- _Excerpt provided_:
━━━

Originally, the Singer Featherweight came only in glossy black with gold decals, an ornate “Egyptian” scrolled face plate and a chromed balance wheel. 
1935 Singer Model 221 Featherweight with My Kiddo in the Background
The very earliest machines (like the 1935 issue shown in most of my photos for this review) had no markings on the stitch plate for seam allowances and did not have any numbers on the tension dial, but when these features were introduced they were quite popular and were often retrofitted at the owners' request.  The graduated stitch plate markings (introduced in 1956) facilitate sewing with a consistent seam width, and the numbered tension dial (which began to appear in 1935) makes it easier to switch back and forth between different types of projects, since you can make a note of the tension setting before you alter it and then just set it back to the same number when you are done.  Without a numbered tension dial, you would have to adjust tension through trial and error any time you make changes.  Since I only use my 1935 Featherweight for piecing with quilting weight cotton and Aurifil cotton thread, I rarely need to adjust the tension setting at all so it’s a non-issue for me.  I also prefer to use the adjustable cloth guide attachment (pictured below) to maintain an accurate seam allowance because the glare on a chromed stitch plate makes it difficult for me to see markings engraved on a stitch plate. 

There are not nearly as many early Featherweights like mine out there without the numbered tension dial and graduated stitch plate – I only mention this so you can look for these features if they are important to you.
1951 Featherweight Model 221K with Numbered Tension Dial
Singer’s factories were converted for war production during World War II, and around that time or soon afterwards Singer stopped using chromed nickel plating on the balance wheel due to scarcity of those metals and the need to control costs.  In the late ‘40s or early ‘50s, Singer switched from the ornate Egyptian scrolled face plate style to a more modern, striated face plate, and the gold decals on the machine bed were updated at about that time as well. 

Early Egyptian Scroll Face Plate Left, Later Striated Face Plate on Right
Singer sold a bazillion Featherweights in the 1950s, and machines from this decade are going to be the easiest ones to find in good condition and at reasonable prices.

━━━

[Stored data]
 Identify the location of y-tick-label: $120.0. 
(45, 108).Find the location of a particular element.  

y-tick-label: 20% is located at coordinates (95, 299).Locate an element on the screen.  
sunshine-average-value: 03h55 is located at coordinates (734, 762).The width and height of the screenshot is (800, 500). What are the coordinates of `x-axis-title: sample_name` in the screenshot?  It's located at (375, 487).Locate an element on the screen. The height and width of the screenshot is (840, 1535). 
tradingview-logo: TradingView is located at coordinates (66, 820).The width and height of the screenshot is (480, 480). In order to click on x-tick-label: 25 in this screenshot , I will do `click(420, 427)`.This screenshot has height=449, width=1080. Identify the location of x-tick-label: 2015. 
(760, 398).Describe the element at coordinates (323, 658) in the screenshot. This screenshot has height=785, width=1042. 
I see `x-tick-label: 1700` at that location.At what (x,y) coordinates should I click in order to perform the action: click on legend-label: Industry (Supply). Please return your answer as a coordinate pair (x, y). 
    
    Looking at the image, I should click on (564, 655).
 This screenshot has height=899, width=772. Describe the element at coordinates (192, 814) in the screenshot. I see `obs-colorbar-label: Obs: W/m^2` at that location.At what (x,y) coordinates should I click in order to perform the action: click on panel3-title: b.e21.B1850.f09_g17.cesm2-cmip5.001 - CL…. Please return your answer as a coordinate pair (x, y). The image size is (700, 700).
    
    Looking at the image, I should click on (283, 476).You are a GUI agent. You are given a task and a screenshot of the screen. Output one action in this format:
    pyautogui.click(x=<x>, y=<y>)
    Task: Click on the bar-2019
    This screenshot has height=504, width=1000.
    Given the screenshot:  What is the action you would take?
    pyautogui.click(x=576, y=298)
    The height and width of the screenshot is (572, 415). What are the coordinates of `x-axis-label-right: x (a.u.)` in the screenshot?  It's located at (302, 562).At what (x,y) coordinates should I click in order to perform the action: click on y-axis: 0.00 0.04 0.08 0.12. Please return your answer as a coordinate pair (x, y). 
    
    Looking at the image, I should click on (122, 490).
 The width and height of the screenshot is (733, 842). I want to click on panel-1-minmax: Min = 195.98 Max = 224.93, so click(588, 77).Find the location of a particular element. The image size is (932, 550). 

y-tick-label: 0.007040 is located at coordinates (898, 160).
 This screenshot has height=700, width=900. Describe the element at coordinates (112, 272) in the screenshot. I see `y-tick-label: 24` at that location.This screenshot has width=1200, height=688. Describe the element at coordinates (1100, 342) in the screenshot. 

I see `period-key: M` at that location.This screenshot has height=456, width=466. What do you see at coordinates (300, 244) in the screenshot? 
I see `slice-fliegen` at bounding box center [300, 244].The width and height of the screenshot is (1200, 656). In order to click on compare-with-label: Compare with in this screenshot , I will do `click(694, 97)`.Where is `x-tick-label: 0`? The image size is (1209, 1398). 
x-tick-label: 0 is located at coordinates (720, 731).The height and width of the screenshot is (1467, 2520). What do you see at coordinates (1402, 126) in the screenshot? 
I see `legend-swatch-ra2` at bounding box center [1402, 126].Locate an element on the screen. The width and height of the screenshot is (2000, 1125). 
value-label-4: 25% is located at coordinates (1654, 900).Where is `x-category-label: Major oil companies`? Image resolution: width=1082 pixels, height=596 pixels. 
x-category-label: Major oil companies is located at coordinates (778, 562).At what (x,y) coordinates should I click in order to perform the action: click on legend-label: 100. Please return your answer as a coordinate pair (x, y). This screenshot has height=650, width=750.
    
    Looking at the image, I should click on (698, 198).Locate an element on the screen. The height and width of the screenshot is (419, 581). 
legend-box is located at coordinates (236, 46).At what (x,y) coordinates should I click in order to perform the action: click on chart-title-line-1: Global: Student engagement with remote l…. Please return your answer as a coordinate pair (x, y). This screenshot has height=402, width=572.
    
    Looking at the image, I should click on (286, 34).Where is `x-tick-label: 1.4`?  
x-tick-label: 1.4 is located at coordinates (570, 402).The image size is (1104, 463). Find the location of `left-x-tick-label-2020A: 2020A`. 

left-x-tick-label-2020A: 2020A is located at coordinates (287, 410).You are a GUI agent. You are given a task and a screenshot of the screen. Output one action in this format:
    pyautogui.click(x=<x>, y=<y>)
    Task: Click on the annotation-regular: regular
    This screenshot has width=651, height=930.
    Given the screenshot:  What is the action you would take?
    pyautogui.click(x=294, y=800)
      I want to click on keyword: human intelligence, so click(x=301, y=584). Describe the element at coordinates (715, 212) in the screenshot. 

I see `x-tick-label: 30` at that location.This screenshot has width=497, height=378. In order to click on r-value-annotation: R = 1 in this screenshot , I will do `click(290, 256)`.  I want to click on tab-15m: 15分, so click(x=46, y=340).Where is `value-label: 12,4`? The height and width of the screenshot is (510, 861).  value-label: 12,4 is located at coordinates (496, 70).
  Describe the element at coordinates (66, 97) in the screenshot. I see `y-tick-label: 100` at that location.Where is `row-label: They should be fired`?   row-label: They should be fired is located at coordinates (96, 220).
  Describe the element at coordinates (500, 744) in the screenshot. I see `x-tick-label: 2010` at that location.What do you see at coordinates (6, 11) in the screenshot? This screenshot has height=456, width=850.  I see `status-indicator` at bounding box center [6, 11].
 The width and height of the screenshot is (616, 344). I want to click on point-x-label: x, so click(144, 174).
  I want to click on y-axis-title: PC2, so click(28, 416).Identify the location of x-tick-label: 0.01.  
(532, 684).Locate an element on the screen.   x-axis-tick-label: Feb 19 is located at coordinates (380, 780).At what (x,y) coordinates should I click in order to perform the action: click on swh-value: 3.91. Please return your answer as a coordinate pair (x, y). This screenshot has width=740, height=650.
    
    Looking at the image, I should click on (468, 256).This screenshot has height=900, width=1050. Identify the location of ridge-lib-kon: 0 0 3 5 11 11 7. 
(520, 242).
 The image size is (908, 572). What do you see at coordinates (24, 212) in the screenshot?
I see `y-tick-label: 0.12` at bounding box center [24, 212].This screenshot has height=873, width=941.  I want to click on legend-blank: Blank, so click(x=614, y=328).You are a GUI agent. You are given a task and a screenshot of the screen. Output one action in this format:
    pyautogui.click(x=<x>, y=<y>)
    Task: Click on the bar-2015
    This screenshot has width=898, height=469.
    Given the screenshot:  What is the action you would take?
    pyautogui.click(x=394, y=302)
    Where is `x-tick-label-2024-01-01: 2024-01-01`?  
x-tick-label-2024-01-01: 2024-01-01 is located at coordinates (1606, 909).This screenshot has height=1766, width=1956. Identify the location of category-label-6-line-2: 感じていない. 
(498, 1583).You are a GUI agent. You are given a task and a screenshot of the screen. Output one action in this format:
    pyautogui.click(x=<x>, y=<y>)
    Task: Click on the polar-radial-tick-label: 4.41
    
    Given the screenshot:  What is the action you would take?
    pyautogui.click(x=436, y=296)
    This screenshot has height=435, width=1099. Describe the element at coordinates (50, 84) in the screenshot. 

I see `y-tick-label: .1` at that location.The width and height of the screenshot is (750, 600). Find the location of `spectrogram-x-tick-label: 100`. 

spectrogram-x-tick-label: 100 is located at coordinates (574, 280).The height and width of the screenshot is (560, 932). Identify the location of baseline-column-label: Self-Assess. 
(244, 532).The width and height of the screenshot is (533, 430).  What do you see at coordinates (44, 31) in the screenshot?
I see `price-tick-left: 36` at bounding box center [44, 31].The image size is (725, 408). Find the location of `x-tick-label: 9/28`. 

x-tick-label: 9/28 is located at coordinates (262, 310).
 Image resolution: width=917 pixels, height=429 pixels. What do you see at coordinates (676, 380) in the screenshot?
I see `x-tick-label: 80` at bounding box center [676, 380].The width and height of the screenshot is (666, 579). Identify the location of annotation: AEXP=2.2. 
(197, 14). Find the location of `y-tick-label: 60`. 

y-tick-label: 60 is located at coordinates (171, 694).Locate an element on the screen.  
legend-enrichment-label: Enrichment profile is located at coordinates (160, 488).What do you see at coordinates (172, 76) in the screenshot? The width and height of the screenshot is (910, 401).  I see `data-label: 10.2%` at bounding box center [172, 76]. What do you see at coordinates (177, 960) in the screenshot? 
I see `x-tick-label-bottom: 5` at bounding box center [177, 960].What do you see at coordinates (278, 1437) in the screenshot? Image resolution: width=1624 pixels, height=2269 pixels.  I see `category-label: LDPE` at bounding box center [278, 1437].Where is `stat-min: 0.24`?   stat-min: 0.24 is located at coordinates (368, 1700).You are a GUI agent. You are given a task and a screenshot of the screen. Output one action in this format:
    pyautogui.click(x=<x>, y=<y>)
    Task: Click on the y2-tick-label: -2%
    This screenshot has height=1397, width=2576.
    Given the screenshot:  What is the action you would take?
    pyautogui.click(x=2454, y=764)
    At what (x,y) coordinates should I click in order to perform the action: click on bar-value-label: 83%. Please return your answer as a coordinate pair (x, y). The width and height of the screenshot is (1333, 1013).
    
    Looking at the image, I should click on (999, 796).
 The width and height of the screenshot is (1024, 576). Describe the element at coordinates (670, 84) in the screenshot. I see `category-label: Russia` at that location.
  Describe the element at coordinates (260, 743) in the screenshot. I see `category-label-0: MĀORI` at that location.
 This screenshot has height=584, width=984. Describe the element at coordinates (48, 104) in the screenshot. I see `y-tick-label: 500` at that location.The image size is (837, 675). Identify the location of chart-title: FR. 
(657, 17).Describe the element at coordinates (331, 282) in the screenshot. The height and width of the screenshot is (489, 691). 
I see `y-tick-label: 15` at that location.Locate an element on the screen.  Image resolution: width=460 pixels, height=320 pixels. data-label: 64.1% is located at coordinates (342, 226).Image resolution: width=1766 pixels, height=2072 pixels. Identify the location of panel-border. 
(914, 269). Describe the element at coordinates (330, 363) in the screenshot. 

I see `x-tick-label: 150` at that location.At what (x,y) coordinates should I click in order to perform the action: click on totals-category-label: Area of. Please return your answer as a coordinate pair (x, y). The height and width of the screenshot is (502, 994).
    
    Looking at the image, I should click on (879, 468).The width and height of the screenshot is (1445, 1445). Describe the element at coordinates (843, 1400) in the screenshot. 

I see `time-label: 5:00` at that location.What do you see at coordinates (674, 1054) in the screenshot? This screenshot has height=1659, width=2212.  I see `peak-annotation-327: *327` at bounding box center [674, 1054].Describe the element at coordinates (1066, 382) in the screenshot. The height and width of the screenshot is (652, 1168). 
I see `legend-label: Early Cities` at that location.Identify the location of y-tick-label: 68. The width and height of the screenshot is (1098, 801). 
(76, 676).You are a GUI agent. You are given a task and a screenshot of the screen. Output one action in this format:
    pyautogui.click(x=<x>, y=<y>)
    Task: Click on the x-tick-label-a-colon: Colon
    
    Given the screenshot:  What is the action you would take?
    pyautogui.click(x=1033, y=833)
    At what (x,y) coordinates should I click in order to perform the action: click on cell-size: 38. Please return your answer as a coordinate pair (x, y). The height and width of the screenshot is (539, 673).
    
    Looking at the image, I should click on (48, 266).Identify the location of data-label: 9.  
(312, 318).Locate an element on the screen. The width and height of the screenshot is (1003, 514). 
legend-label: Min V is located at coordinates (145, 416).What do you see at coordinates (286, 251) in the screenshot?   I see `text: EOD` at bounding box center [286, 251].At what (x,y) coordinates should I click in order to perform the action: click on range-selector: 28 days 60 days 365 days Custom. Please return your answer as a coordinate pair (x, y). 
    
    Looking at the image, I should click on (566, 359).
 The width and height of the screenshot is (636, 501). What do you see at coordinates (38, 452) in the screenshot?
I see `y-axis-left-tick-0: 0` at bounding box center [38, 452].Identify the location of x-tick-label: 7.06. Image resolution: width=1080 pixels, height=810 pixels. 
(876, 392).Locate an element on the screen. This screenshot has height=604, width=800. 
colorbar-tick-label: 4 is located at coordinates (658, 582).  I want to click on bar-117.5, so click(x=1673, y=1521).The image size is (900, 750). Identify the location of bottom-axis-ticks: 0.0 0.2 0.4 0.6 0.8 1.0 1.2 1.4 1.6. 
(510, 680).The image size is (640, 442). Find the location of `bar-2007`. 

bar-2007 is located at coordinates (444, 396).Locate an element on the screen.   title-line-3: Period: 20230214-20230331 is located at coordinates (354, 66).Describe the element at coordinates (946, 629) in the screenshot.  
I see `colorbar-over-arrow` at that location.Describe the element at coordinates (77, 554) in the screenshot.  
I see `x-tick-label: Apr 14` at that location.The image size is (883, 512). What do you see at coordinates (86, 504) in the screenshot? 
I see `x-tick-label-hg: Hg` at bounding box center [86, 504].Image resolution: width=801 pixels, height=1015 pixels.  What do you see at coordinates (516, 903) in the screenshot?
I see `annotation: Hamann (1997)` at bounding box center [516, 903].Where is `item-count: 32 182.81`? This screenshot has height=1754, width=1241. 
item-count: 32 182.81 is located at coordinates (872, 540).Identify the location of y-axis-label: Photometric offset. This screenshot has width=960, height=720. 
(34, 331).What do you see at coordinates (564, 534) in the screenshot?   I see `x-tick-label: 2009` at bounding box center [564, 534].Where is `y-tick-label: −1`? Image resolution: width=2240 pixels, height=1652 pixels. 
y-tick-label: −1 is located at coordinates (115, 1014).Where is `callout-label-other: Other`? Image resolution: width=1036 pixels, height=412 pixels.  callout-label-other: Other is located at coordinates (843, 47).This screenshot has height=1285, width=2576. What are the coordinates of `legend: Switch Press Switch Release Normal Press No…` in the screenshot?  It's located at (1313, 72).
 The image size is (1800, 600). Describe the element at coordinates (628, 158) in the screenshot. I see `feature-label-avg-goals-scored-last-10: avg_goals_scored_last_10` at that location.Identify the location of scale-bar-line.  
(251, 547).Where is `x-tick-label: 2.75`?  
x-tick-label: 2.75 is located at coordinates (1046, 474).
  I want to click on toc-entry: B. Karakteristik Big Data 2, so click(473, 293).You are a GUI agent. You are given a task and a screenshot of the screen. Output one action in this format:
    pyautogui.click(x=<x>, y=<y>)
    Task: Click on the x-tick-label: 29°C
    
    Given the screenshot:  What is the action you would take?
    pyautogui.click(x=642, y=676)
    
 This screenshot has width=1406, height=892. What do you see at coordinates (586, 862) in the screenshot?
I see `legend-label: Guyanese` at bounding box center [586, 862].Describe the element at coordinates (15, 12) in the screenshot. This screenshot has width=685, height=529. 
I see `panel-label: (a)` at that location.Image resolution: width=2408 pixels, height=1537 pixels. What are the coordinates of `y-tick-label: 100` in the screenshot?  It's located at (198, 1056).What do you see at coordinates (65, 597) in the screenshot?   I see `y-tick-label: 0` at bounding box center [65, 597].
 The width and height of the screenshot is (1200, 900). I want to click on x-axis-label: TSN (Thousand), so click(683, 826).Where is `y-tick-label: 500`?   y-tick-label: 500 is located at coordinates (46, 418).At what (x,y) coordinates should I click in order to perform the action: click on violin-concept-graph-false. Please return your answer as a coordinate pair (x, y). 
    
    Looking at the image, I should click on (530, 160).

━━━

- _Activity list_:
- A) Can you condense the paragraph in the Featherweight excerpt that begins "Singer’s factories were converted" into a short list of its main facts?
- B) Could you update the part of the Featherweight excerpt starting at "There are not" and ending at "important to you.", replacing "features" with "details"?
- C) Answer these questions from the Featherweight excerpt:
(i) In what year were the graduated stitch plate markings introduced?
(ii) What were Singer’s factories converted for during World War II?
(iii) Machines from which decade are the easiest to find in good condition and at reasonable prices?

- _Results for the exercise_:
- A)
- During World War II, Singer’s factories were converted for war production.
- Around then or soon after, Singer stopped using chromed nickel plating on the balance wheel because those metals were scarce and costs had to be controlled.
- In the late ‘40s or early ‘50s, Singer replaced the ornate Egyptian scrolled face plate with a more modern, striated face plate.
- The gold decals on the machine bed were updated at about the same time.

- B)
There are not nearly as many early Featherweights like mine out there without the numbered tension dial and graduated stitch plate – I only mention this so you can look for these details if they are important to you.

- C)
(i) 1956
(ii) War production
(iii) The 1950s